* **O QUE FAZER**:
• 1. No trecho sobre as empresas de plantações de árvores, em que mês e ano ocorreu o 15º Congresso Florestal Mundial?
• 2. Com base no trecho sobre as empresas de plantações de árvores, explique por que as "soluções baseadas na natureza" defendidas por essas empresas são chamadas de falsas.
• 3. Prossiga com o trecho sobre plantações de árvores e Áreas Protegidas a partir do ponto em que ele termina.

* **TRECHO DO DOCUMENTO**:
As empresas de plantações de árvores, no entanto, estão tentando fazer as pessoas acreditarem que são as salvadoras da crise climática. A Declaração do 15º Congresso Florestal Mundial, que ocorreu em maio de 2022 e reuniu a maior parte das indústrias de plantação de árvores e celulose, afirmou que elas “oferecem importantes soluções baseadas na natureza para mudanças climáticas, perda de biodiversidade, degradação do solo, fome e pobreza”. (3) Essas falsas “soluções”, no entanto, têm como fundamento a expansão do mesmo modelo opressor e destrutivo, e estão principalmente focadas em como manter os lucros das empresas.
 
Outro artigo deste boletim expõe a forma como as empresas de plantações de árvores APP e APRIL, na Indonésia, baseiam-se em um modelo de violência, poluição e desapropriação, e continuam operando por meio dele, apesar de seus compromissos supostamente “verdes” e suas metas climáticas. Da mesma forma, outro artigo do Brasil expõe os graves impactos e conflitos que a multinacional de papel e celulose Suzano representa para as comunidades e seus territórios.
 
As corporações e seus aliados financeiros também estão usando o cercamento de mais florestas na forma de Áreas Protegidas para afirmar ter compensado a poluição que geram em outros lugares. Elas têm apoio de muitas ONGs conservacionistas internacionais e da ONU, e essas Áreas Protegidas também costumam ser chamadas de “soluções baseadas na natureza”.
 
Da Índia, outro artigo alerta sobre como a expansão de Áreas Protegidas em nome da “conservação” é, na verdade, uma violação contundente dos direitos dos Povos Indígenas e das comunidades florestais. Ao mesmo tempo, o artigo expõe as estreitas ligações entre a expansão dessas Unidades de Conservação e da mineração e o desmatamento em grande escala.

* **LINHAS ARMAZENADAS**:
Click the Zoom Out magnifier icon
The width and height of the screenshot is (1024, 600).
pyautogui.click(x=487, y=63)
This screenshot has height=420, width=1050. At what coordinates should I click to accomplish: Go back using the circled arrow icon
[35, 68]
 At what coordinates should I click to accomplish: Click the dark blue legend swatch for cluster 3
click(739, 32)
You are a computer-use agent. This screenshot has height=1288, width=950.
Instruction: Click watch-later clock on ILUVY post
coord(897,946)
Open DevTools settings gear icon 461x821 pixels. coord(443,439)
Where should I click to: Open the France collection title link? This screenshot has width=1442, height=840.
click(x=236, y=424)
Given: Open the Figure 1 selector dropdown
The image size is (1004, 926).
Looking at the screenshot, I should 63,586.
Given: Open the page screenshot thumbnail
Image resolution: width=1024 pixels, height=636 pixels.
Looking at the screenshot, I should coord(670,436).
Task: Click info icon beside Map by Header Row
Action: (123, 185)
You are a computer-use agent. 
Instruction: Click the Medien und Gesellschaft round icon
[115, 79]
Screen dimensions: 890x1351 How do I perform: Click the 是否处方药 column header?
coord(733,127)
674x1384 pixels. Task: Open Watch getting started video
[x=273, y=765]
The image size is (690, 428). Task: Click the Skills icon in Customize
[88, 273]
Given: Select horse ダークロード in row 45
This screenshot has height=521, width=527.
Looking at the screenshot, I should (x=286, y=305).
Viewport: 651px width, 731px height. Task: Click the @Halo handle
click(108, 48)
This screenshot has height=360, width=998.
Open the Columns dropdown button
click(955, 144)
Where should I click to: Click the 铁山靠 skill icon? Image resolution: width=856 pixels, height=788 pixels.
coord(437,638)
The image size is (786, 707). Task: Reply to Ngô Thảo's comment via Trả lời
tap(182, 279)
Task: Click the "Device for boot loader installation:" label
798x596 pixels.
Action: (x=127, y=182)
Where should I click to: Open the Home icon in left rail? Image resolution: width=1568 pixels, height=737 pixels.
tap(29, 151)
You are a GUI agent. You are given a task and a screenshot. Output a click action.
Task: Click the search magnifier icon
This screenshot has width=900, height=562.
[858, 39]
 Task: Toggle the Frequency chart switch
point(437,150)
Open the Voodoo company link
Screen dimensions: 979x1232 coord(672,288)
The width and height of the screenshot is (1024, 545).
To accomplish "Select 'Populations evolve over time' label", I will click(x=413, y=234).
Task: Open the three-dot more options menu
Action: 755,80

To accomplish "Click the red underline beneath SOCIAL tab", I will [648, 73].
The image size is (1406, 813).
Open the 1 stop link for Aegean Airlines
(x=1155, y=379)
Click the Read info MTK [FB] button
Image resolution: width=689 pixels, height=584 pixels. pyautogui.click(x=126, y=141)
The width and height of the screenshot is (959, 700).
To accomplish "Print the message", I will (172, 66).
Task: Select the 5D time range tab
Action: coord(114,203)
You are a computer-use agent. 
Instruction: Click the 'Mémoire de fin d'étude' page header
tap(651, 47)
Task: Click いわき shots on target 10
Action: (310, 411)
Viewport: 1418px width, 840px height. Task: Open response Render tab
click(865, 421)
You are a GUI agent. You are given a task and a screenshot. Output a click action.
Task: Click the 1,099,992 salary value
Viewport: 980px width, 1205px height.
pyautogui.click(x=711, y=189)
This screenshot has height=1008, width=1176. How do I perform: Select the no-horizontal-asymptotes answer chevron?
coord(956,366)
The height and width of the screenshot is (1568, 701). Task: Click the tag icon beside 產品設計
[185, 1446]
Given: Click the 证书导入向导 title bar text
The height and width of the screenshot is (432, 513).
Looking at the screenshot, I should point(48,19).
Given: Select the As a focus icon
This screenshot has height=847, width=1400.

* **RESPOSTAS POR TAREFA**:
• 1. Em maio de 2022.

• 2. Essas "soluções" se baseiam na expansão do mesmo modelo opressor e destrutivo. Além disso, estão voltadas principalmente para manter os lucros das empresas.

• 3.
 
Grandes concessões – para combustíveis fósseis, para uma indústria dependente dos combustíveis fósseis, para empresas de plantações, para megabarragens ou para projetos que alegam estar compensando a poluição dos combustíveis fósseis – destroem comunidades, florestas, mananciais e todas as interconexões de vida, conhecimento e histórias de lugares específicos. A violência nos territórios é especialmente intensa para mulheres e meninas, que são abusadas, estupradas e perseguidas dentro dos territórios invadidos.
 
Conectar as raízes da crise climática às injustiças e opressões históricas não é apenas um ato de reconhecimento, mas também uma forma de visibilizar que elas ainda estão presentes hoje e, em alguns casos, foram até aprofundadas. Enfrentar o caos climático é abordar as relações desiguais de poder nas quais se baseia o capitalismo, com sua dependência de combustíveis fósseis.
 
Em entrevista incluída neste boletim, Miriam Samudio, uma das fundadoras de uma cooperativa agroecológica de Misiones, na Argentina, que reclamou terras da multinacional Arauco, afirma:

“Eu entendo também que as mulheres, apesar de todos os inconvenientes que temos no dia a dia, também são capazes de sonhar, de acreditar que o que parecia tão impossível poderia ser possível se todos nos organizássemos e lutássemos juntos.”
 

(1) Global witness, IPCC clarion call puts spotlight on fossil fuel industry’s hypocrisy, 2022,
(2) Veja, por exemplo, WRM, 15 anos de REDD: Um esquema corrompido em sua essência, 2022Soluções baseadas na natureza: ocultando um grande roubo de terras, 2021,
(3) FAO, 15th World Forestry Congress, The Seoul Forest Declaration, Maio de 2022.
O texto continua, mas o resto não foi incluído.